Carnivora: Urine is passed clear but becomes turbid on decomposition, or if concentrated. With excess of fat in the food it may become opaque from floating oil globules, apart from the classic chyluria.
Pig: Fed on raw fresh vegetables the urine is clear, but if on cooked or dried vegetables, and especially if nitrogenous, it may show opacity.
Pathological: The horse’s urine is limpid and acid in polyuria; limpid and alkaline or neutral with modified phosphates. It may be morbidly turbid from excess of lime phosphate or sulphate, urea or other acid salts, exudates, leucocytes or pus. These usually indicate nephritis. Mucus and muco-purulent exudate suggest pyelitis or pelvic nephritis. Blood elements indicate nephritis, cystitis or urethritis. Debris of kidney tissue may indicate tuberculosis; tumors, etc.
Turbidity in other animals than solipeds is abnormal: examine the urine.

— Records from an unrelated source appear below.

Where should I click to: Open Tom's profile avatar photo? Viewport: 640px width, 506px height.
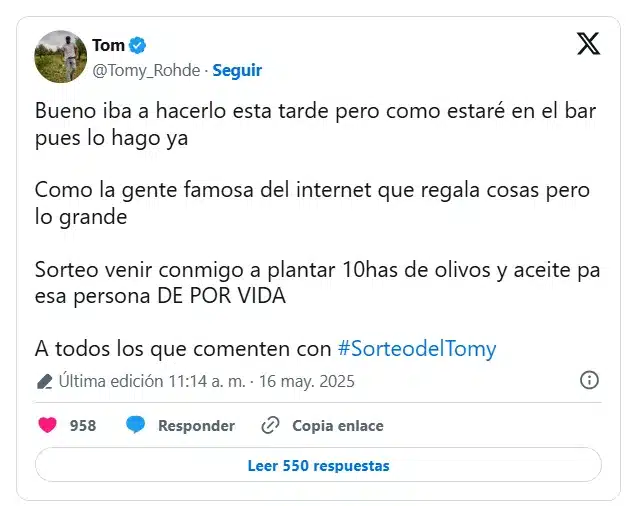pyautogui.click(x=60, y=56)
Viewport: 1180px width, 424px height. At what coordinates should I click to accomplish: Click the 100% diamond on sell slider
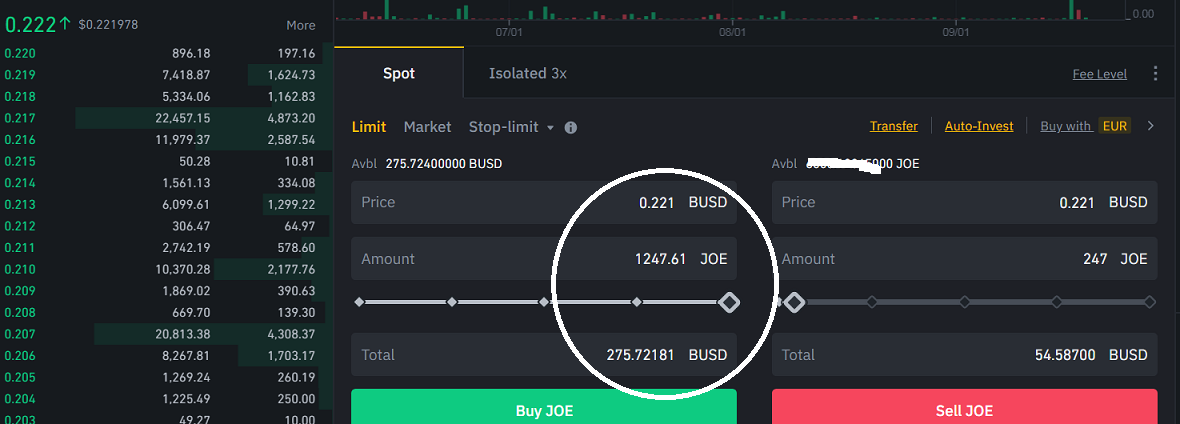tap(1149, 301)
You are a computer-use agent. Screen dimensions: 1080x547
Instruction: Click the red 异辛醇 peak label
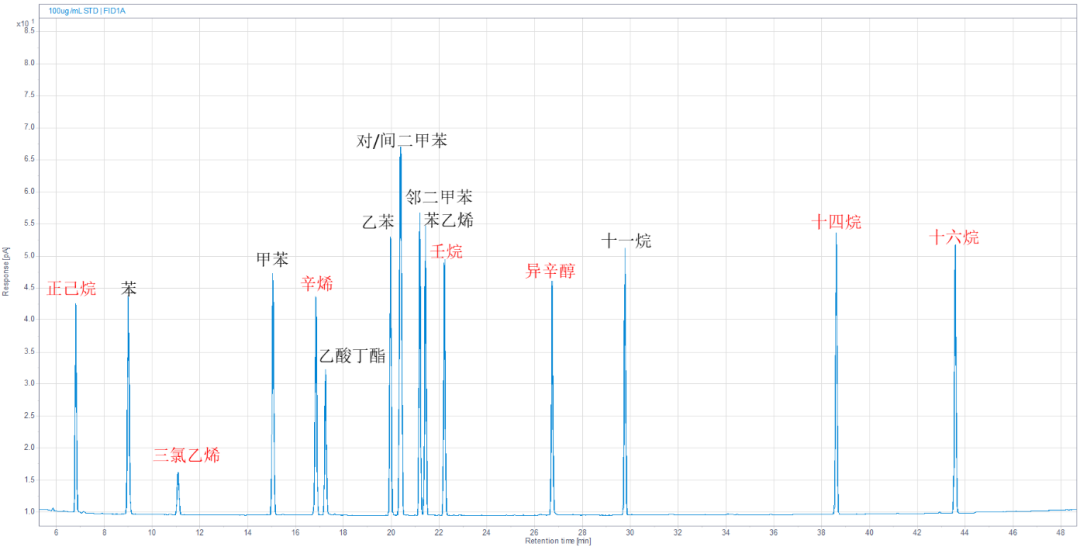point(551,271)
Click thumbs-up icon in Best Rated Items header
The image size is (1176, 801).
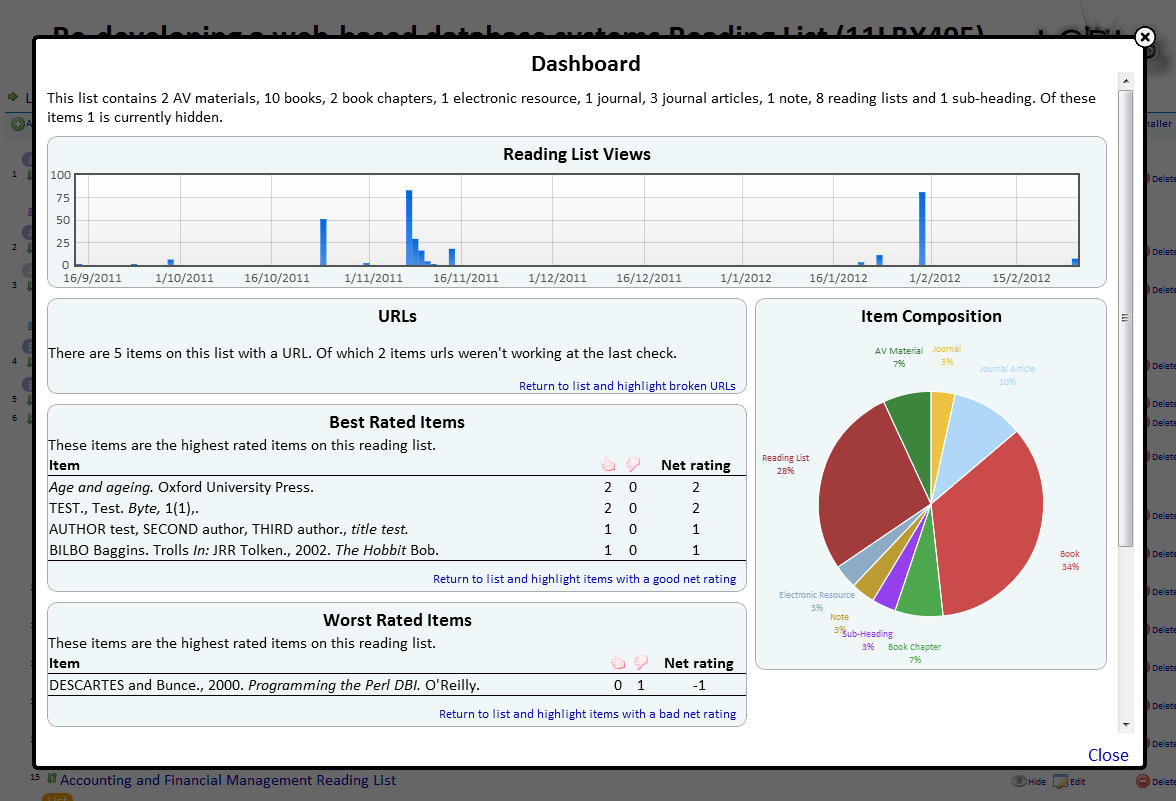click(607, 464)
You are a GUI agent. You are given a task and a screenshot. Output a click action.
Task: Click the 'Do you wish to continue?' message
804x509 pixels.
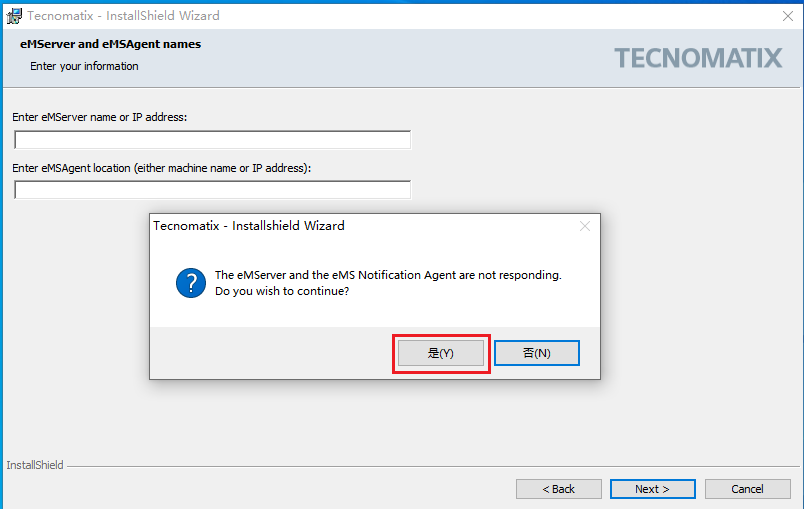[x=282, y=291]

Consistency of Urine. Morbid urine may be gluey, sizy, syrupy, mucous, oily. If a horse’s urine is scanty a slight siziness may be normal and due to tenacious mucus from the pelvis of the kidney, and from the solution of mucin and epithelium in the alkaline fluid. Viscous, sizy, stringy, and tarry (pitchy) urine is found in pyelitis, pyelo-nephritis, or cystic catarrh, but not in polyuria owing to the presence of the solvent acid.

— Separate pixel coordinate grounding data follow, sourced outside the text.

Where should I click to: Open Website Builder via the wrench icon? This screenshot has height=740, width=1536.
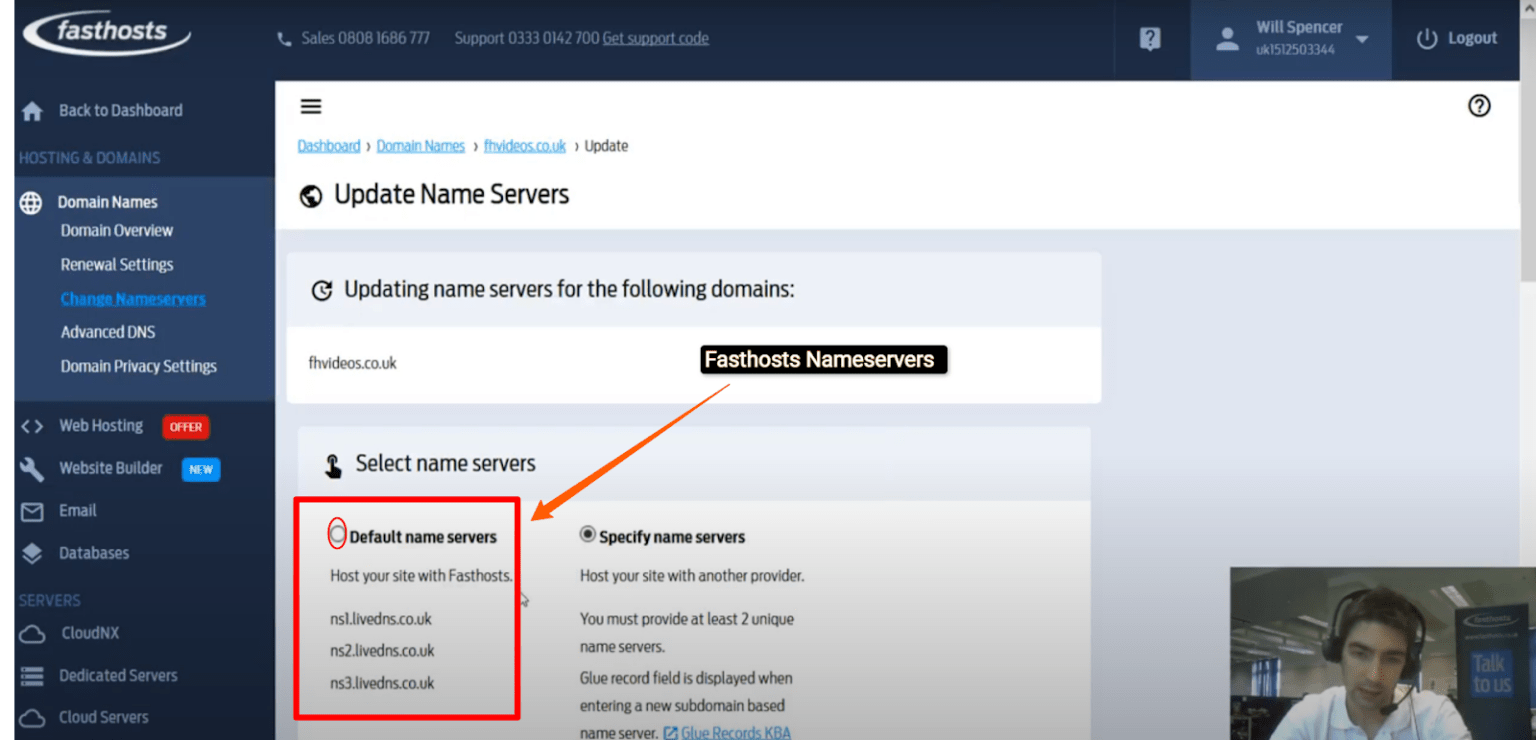coord(32,468)
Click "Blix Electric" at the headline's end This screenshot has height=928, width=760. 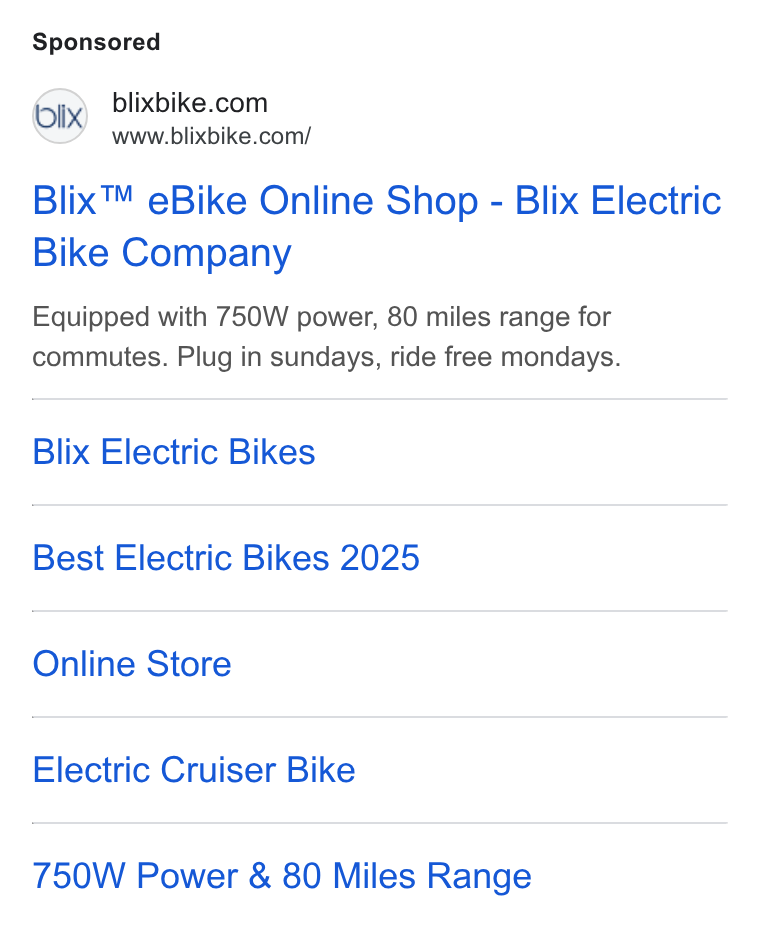[618, 201]
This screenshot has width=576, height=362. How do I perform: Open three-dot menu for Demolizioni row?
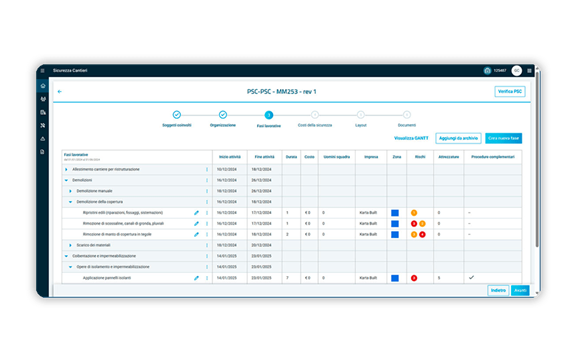pyautogui.click(x=207, y=180)
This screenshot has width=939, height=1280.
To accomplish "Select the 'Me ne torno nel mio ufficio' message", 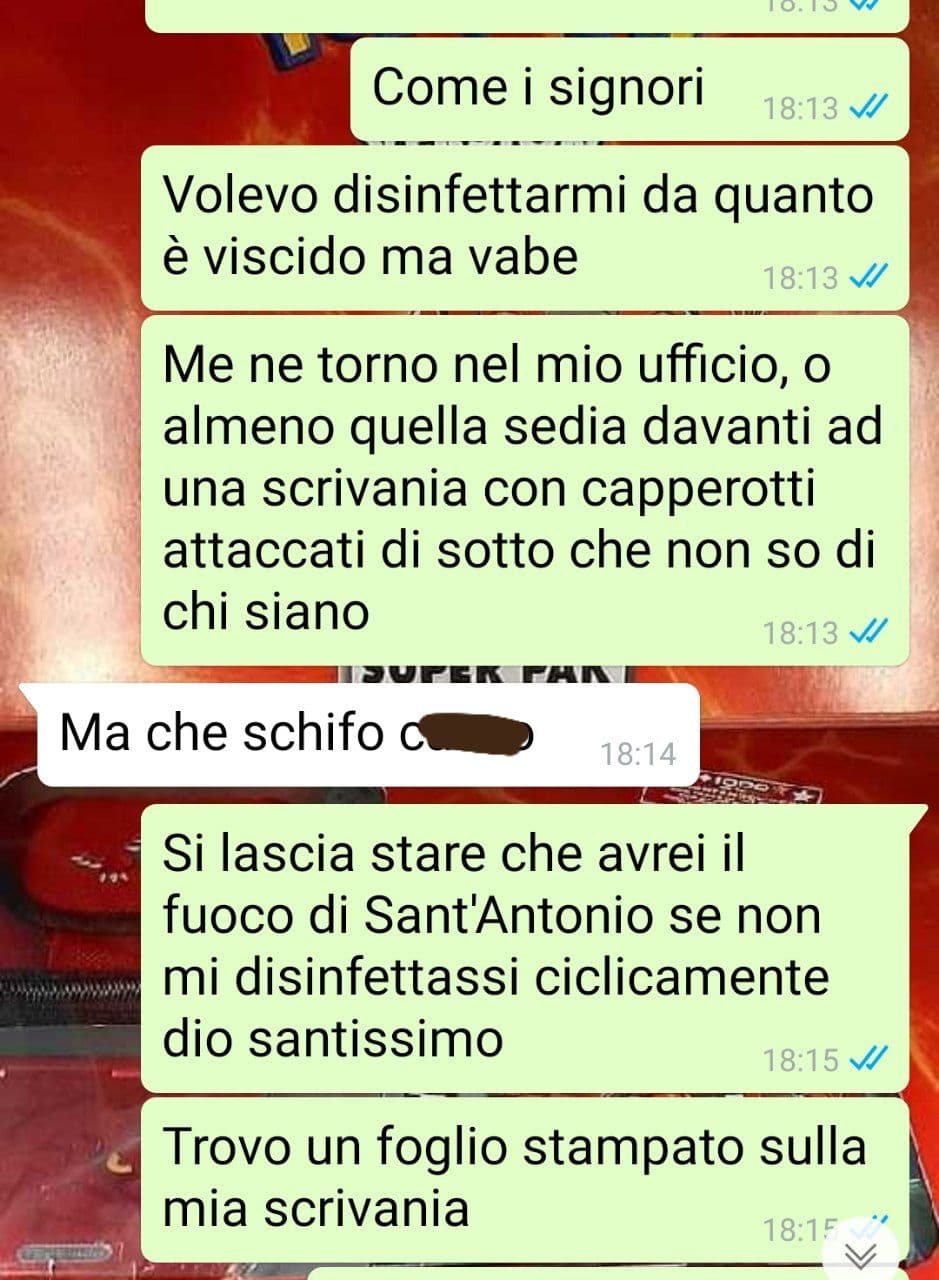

Odor of Urine. This is somewhat aromatic in horse and ox, disagreeable in the dog, and repulsively heavy in the cat. With polyuria the odor is less. If the urine has been retained and fermented it is ammoniacal, if there are ulcers or tumors it is fœtid, in diabetes it smells of acetone, after taking turpentine it has a violet odor, and after phenic acid, camphor, ether and other drugs it is variously modified.
Specific Gravity of Urine in ratio to water 1000:
| Horse, | 1020 | to | 1050 | (1040) |
| Ox, | 1025 | „ | 1045 | (1030) |
| Sheep; Goat, | 1015 | „ | 1065 | (1040) |
| Dog, | 1020 | „ | 1060 | (1040) |
| Pig, | 1005 | „ | 1015 | (1010) |
| Cat, | 1020 | „ | 1040 | (1030) |
In the horse the urine may be 1001 to 1010 in polyuria, in chronic interstitial nephritis, and in a crisis of fever attended by diuresis. It may be 1050 to 1060 in glycosuria. Undissolved solids that are merely suspended in the urine do not affect its density.
A rough estimate of solids may be made by multiplying the last two figures of a specific gravity expressed in four figures by 2.33. The result approximates to the number of grammes of solids in 1000 cc.